Из узкой немощеной улочки выскочил пожилой человек. Увидел Кристину, идущую от станции.

— Автобуса не было?.. Районного, — спросил, задыхаясь.

— Ушел.

— Да что ты говоришь?!

— Ушел.

Старик сдвинул кожаную шляпчонку на макушку и привалился к стволу акации. Кристине показалось, что видела его тьму раз, с детства знакомы ей эти черты лица.

— Вот так так! Как теперь быть? — Его глаза беспокойно блуждали. — Вызвали в суд свидетелем, в девять начало. Как же я доберусь, раз автобус ушел. Другая была жизнь, когда на месте были власть и суд. Тогда и тракт прямо через город шел, и станция на самой площади была. А что у нас теперь? Шиш. Деревня. Одно слово, деревня.

Кристина оставила старика, пускай сам себе жалуется на Вангай. Знала, что не он один так недоволен. И правда, чем виноват городок, что испокон веков дороги обходят его стороной? Ни большой реки поблизости, ни железной дороги: в захолустье вырос Вангай, среди лесов и холмистых полей, на берегу озера Гилутис. Может, рыбацкая деревушка когда-то здесь была или жили лесорубы, угольщики? Правда, еще четыре века назад Вангай завел собственный герб — медведя, держащего в лапах соты, а в конце прошлого века был он центром не какой-нибудь захирелой волости, а целого уезда. С тремя костелами, водочной лавкой и девятью корчмами. И так — не одно десятилетие. Даже после войны на всех бумагах писали: Вангайский уезд… Потом — Вангайский район, а потом вышел указ — присоединить к… и районным центром считать… Кристина к тому времени уже кончила среднюю школу и не видела этого дележа, великого переселения начальства и чиновного люда. Народ говорил: зачахнет Вангай, все разбегутся, как крысы с тонущего корабля. Не зачах, не разбежались, однако чего-то не хватает, что-то утрачено. В тот год Кристина слышала, как поднабравшийся Миколас Тауринскас говорил соседям: «Я так скажу: теперь Вангай вроде холощеного хряка. На племя не годится, да и мясо не первый сорт».

Кристина всегда любила Вангай, но сейчас ее любовь была, пожалуй, своеобразной. Так любят состарившегося человека, который когда-то был близким и милым, а сейчас — одно сочувствие осталось. И все-таки как хорошо, что есть куда приехать, с кем побыть. Это чувство заставляет хоть изредка возвращаться к порогу, который переступала детскими ногами. Кристина неожиданно вздрогнула, словно почувствовала на плече чью-то руку.

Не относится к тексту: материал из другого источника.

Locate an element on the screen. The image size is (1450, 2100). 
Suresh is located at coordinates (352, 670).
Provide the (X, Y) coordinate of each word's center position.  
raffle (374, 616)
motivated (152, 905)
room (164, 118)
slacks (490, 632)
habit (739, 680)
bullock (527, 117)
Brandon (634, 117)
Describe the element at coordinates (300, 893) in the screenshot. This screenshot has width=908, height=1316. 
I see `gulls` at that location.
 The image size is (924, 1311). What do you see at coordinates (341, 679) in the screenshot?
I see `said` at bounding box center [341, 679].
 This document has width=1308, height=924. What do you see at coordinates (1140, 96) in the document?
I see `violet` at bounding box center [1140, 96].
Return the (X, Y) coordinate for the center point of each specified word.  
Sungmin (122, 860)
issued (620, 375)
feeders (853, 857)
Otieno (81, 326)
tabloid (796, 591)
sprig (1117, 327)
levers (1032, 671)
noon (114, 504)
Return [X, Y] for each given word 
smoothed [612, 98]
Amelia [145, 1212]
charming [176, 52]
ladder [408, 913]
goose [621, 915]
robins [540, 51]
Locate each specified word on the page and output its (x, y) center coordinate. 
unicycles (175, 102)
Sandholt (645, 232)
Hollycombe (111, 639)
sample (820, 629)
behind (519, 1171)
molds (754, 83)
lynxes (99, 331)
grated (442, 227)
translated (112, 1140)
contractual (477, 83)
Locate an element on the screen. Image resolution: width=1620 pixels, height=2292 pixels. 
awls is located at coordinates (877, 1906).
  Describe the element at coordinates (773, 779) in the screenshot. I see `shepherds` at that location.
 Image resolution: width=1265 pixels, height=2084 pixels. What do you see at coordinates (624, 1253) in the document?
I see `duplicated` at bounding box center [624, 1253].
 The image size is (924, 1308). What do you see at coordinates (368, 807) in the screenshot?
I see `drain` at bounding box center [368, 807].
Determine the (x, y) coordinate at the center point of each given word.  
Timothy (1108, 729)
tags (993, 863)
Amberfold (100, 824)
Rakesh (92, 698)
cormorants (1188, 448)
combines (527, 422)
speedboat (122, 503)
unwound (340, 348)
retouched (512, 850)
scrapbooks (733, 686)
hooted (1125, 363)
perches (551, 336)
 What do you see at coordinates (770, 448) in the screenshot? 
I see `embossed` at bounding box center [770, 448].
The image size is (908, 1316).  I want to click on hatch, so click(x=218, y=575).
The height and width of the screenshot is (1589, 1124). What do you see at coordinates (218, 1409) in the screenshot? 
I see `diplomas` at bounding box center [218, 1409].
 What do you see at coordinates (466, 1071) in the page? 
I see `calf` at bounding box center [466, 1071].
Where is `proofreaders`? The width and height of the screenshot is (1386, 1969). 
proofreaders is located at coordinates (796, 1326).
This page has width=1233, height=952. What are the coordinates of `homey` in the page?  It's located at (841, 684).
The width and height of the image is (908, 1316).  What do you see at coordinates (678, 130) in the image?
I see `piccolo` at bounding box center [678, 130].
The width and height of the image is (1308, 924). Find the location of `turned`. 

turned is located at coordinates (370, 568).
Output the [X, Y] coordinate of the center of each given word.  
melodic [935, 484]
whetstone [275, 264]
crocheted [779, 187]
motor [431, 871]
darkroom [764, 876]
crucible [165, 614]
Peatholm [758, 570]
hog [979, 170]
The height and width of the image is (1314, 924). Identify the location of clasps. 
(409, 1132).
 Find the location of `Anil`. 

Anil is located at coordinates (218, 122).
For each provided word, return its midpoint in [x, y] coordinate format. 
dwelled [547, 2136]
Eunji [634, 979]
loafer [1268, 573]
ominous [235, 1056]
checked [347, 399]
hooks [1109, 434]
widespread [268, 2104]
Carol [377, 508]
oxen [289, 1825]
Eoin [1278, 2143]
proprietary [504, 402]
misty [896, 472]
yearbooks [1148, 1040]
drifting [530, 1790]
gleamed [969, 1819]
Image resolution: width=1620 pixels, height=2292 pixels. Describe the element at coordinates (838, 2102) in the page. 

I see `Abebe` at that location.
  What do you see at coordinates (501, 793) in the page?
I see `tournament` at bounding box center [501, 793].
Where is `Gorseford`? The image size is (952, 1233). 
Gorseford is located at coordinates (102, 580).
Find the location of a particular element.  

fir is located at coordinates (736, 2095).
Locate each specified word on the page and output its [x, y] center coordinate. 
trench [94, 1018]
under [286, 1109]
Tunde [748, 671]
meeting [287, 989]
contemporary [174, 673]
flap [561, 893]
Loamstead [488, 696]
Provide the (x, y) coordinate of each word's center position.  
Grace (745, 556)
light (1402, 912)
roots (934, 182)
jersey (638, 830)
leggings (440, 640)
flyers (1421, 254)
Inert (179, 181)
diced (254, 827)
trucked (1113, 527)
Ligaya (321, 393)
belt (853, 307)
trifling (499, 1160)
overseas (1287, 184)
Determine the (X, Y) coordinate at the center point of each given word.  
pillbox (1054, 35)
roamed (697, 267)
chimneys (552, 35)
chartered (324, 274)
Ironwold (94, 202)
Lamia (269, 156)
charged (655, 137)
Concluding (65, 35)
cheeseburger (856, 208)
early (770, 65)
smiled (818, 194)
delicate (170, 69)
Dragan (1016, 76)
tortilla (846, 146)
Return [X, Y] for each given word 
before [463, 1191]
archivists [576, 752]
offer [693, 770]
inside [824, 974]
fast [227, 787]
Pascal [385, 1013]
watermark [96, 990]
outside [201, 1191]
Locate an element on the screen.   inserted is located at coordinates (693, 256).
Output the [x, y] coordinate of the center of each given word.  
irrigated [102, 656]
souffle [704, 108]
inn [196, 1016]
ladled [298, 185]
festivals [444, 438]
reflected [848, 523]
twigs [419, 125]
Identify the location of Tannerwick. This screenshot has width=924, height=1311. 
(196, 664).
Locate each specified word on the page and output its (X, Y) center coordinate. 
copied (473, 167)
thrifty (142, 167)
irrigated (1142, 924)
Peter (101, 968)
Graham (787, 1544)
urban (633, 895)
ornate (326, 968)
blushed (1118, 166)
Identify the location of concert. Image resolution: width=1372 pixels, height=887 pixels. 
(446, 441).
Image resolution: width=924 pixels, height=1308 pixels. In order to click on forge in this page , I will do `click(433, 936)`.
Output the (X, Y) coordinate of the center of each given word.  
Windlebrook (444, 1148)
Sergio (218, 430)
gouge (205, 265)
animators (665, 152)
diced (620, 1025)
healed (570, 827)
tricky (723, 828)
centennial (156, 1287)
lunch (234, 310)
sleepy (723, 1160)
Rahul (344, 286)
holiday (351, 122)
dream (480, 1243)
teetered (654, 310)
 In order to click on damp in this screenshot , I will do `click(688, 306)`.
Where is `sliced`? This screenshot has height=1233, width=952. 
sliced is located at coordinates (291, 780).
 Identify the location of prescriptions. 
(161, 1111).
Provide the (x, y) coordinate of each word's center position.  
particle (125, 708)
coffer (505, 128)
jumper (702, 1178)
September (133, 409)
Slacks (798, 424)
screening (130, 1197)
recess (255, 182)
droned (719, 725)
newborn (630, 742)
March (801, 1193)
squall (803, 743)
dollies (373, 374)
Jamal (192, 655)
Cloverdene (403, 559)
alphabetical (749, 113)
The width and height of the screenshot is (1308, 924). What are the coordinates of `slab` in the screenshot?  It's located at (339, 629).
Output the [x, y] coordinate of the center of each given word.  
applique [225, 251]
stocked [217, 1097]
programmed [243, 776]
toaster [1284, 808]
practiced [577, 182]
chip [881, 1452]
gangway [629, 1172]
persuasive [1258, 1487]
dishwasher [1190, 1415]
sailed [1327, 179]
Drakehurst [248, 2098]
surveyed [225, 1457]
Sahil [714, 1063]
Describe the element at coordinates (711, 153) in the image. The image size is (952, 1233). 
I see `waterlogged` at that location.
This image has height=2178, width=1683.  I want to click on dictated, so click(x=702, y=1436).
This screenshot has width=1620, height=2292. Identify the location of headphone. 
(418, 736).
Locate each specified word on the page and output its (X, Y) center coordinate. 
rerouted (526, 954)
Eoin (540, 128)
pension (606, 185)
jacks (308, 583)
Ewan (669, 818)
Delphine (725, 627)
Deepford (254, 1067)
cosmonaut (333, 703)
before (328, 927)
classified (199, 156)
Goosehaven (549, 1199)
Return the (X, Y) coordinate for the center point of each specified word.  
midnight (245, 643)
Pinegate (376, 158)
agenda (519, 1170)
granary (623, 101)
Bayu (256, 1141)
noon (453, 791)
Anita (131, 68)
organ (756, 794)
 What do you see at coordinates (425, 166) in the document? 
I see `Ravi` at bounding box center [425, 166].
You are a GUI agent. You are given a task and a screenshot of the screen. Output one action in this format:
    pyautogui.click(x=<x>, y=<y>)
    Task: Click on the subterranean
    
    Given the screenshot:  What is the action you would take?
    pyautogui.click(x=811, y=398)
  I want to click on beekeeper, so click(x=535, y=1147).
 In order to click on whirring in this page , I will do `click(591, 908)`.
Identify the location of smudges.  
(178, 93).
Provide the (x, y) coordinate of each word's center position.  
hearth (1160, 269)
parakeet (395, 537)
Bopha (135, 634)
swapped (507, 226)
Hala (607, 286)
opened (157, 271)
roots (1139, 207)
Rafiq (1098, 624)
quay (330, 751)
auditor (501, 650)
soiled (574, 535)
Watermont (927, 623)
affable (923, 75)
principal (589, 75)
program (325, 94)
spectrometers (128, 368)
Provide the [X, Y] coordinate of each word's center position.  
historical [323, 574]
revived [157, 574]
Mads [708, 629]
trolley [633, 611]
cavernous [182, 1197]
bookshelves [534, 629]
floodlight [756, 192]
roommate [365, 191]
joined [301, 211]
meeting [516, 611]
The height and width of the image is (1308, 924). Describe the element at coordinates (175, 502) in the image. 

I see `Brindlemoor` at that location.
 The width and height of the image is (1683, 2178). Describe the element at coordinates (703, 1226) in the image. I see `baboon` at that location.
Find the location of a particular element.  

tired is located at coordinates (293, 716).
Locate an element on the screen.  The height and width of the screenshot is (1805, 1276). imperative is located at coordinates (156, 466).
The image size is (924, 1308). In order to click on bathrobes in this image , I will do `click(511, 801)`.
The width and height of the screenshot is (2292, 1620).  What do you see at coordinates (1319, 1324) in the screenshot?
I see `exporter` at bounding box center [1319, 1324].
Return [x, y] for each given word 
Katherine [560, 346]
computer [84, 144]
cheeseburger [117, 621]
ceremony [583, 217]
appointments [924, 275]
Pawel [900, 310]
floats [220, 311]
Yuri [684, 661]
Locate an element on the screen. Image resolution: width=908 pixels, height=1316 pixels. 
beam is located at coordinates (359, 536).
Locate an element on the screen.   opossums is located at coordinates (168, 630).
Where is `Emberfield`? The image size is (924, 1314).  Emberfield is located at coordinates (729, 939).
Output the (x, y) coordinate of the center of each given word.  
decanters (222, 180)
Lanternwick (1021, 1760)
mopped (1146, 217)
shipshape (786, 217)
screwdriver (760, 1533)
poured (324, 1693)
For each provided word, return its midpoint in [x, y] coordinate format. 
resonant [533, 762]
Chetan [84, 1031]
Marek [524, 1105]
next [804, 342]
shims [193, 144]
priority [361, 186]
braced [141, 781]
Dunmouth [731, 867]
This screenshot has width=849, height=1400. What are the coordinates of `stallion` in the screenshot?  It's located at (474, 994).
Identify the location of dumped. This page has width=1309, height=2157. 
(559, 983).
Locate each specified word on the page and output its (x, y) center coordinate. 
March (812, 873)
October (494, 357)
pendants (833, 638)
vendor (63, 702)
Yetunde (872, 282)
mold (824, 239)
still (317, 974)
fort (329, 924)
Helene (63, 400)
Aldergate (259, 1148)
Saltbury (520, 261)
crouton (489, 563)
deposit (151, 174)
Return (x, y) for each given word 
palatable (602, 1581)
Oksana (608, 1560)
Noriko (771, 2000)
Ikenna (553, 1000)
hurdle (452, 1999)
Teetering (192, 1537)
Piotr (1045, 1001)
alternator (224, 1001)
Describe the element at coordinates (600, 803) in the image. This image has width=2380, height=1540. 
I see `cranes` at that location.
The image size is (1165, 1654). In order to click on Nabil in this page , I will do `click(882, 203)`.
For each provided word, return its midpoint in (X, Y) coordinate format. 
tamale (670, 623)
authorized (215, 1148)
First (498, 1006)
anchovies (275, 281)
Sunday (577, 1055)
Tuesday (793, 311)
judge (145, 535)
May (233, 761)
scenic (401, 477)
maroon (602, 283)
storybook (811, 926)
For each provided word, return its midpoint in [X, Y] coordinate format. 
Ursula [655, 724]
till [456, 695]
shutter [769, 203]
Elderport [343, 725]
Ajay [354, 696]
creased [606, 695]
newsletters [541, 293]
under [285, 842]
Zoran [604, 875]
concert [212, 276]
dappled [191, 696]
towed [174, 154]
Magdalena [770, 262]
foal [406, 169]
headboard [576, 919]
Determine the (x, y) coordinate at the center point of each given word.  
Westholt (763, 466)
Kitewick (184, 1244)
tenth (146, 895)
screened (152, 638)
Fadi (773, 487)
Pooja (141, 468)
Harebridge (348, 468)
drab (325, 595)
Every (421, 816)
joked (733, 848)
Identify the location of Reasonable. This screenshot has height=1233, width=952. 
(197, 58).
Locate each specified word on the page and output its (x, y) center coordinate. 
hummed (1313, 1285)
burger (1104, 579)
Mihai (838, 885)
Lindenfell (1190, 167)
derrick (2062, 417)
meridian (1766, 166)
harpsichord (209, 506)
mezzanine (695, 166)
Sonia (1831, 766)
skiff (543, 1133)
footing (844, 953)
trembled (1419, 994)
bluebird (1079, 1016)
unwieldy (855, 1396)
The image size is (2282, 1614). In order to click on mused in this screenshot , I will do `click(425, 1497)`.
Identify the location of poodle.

— Вези меня домой, — попросила мать.

Третью неделю лежала она в восьмиместной палате клиники. Кристина каждый вечер бегала к ней, все носила еду да питье, но как ставила баночки в тумбочку, так и вынимала их нетронутыми.

— Вези меня домой.

— Полежи еще, окрепни. Можно подумать, что тебя там кто-то ждет, мама.

— Хочу домой, — упрямилась мать, как маленькая девочка. — Там все по-другому, дочка. Там хворать легче. Там и кусок в горло полезет.